By Sara Veltkamp, Minerva Strategies –
A couple of years ago, I was waiting for a flight in the Addis Ababa airport, when I struck up a conversation with a white South African. About 15 minutes into a conversation that was not about race, he blurted out: “I’m not racist or anything. I have a lot of black friends.” The remark came out of nowhere and it was defensive in a situation that was far from combative.
To be contrarian, I took the opposite tack. “I think I might be racist,” I admitted. The guy looked at me as his jaw went slack. Finally, he responded, “I’ve never heard anyone say that before.”
Let me pause here to say I’m afraid to write about race. For those of you who don’t know me, I’m white. Because of this, I am bestowed with privilege I did nothing to earn, and I’m terrified that in having conversations about race I will say the wrong thing and come off as a bigot. I’m terrified about this because deep down I am afraid that I am racist – or at least that I am at the mercy of my ingrained biases.
After I told the Afrikaner that I might be racist, we discussed what I meant. Growing up, I had little exposure to the lives of people of color. I was raised in a Midwest neighborhood with one black family a few streets away. I had one person of color in my class at school. I was and I still am inundated with media stories, films, TV shows, political leaders’ views, and even nonprofit fundraising appeals that insist people of color are dangerous, criminal, less intelligent, less capable, and “in need.” I don’t believe these things, but I’m worried that my all-white upbringing and the continued onslaught of negative inputs make a difference in how I perceive the world, despite my opposing values and conscious belief system.
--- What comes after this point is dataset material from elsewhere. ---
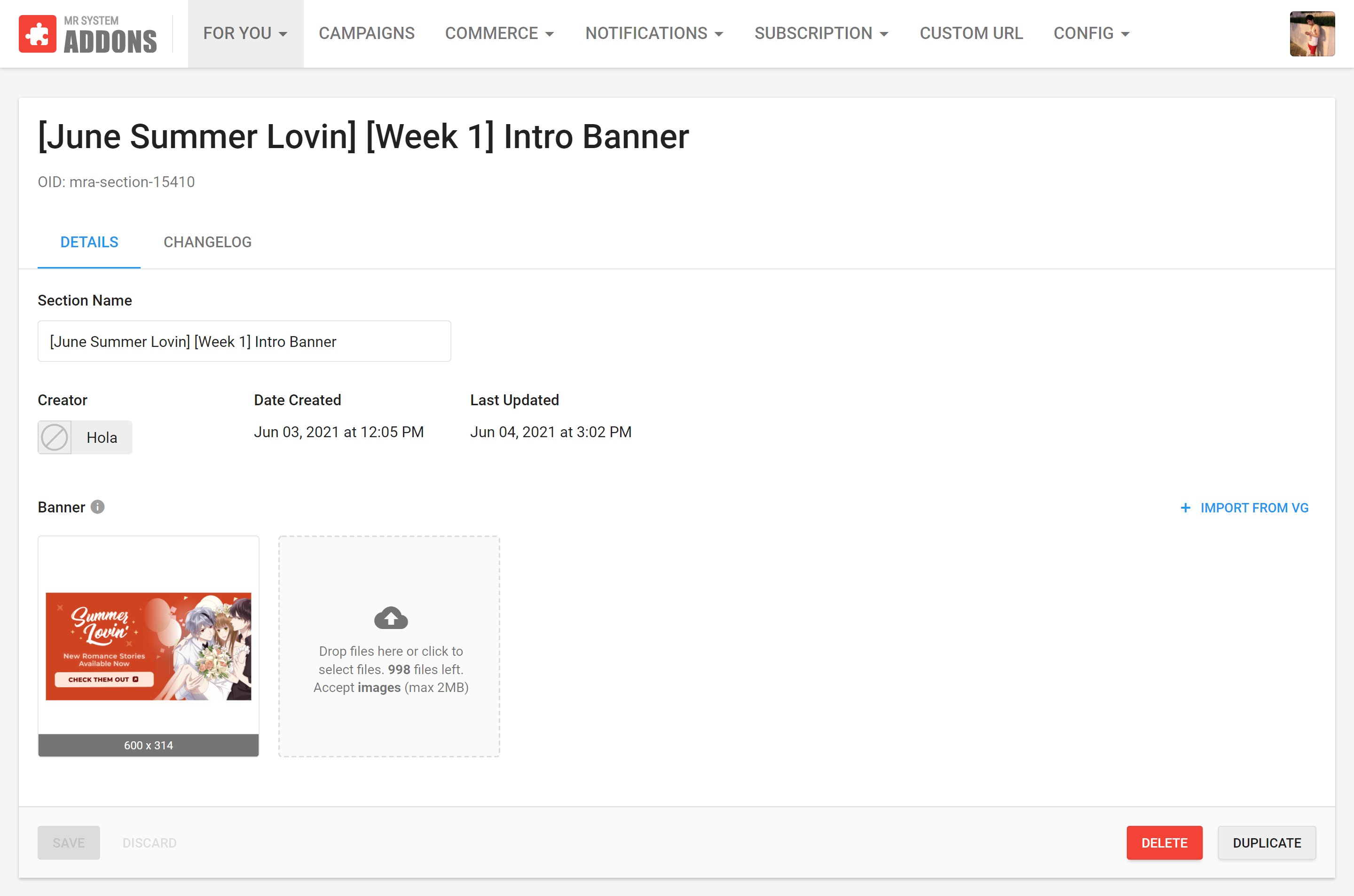Click the Banner info icon
This screenshot has height=896, width=1354.
click(x=98, y=507)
Studies about choice-making show that when faced with a decision, we start to act before thinking and then our brain justifies our actions, making us feel like we made a choice. But really, we’re acting automatically, informed by our conditioning. That scares me. Given the history of racism and existing social narratives in the United States, so many of us are conditioned to be racially biased.
As a result, I have decided two things: The first is that it’s good to wrestle with how conditioning affects my attitudes. The fact that I have not had to think much about race is evidence of my privilege. The worst thing that can happen to me when someone misinterprets my comments is that they think poorly of me. Meanwhile, people of color regularly deal with the physical danger of others misinterpreting their actions.
The second is that I need to change the things I consume in order to subvert my conditioning. Don’t get me wrong, I know that reading books by black authors is not the silver-bullet solution to institutionalized racism. But I do believe that big changes are the accumulation of small shifts. And as a communications professional, I believe the media we consume matters. If more people continue to demand diverse voices in our films, our news media, and our literature, then more of it will be produced. Then we will have more heroes and love interests that are people of color, and that will become normal and unremarkable.
Normalizing the lives of people of color is one of the reasons that Reza Aslan gave up being the go-to pro-Muslim voice in the news and instead is working on a sitcom that depicts the life of Muslims in the U.S., not as they defend their beliefs, but as they go to school, make breakfast, or go to work. In other words, depicting people of color as … people. Unfortunately, ABC dropped the show after the Trump election so the value of a “Will & Grace for Muslims” has yet to be tested.
I hope that neighborhoods like the one I grew up in are a thing of the past. I recently went home and noted that while it’s still majority white, it’s not as white. It’s a start. As is the #oscarssowhite outcry of a few years ago and subsequent emphasis on films directed, produced, and acted in by people of color. I’m also heartened by the development of more democratic mediums and platforms like podcasting, where fewer gatekeepers – film production companies, publishing houses, and media empires – keep people of color from putting out critical content.
It’s not enough. So many components are necessary from policy change to education to financial reparations to help people of color overcome the barriers to opportunity constructed against them. But with biases this ingrained, we need to come at this challenge from all angles. A shift in what media is available for future generations may be just a drop in the bucket, but it could also be one of the small things that contribute to big change.